┌─ Material for this task
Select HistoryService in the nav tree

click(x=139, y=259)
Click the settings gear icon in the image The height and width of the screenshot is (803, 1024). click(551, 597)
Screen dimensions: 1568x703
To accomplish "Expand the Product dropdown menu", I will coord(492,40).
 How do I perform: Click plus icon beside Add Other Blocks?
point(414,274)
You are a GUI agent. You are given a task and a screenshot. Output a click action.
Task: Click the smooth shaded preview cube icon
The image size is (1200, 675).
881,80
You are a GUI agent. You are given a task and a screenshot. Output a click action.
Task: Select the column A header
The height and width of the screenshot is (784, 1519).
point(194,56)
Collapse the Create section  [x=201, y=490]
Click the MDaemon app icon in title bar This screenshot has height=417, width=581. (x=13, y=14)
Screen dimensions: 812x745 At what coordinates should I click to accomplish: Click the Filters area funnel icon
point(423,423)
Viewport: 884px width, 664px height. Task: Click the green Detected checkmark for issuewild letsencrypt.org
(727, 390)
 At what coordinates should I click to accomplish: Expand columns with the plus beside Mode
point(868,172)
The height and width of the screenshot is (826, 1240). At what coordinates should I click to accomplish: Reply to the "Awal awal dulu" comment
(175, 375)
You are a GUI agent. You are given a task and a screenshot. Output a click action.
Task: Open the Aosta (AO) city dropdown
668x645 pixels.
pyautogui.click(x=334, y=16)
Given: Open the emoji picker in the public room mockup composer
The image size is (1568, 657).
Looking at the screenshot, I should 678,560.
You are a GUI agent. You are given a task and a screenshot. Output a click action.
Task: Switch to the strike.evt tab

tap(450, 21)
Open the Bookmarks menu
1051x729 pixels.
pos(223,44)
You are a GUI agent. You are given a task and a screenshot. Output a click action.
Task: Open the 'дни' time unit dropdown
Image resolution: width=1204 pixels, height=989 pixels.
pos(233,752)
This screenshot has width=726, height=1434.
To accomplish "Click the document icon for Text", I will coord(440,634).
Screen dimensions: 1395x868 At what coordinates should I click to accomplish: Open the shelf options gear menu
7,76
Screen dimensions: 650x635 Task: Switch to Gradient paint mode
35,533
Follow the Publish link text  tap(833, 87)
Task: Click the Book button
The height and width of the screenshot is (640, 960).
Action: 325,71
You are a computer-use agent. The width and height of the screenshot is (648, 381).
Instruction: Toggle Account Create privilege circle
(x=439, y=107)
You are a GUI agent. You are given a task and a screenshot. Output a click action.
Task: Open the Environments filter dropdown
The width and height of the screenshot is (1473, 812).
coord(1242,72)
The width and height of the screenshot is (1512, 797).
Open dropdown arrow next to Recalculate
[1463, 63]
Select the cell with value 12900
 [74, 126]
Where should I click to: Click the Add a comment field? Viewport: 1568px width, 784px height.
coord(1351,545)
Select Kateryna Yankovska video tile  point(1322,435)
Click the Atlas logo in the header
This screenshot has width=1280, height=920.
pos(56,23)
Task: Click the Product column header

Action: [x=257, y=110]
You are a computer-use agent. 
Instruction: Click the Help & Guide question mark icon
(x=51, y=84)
└─
- Exercise task -
How many of the lines above contain the string "Instruction"? Reply with the number alone.

- Answer in full -
2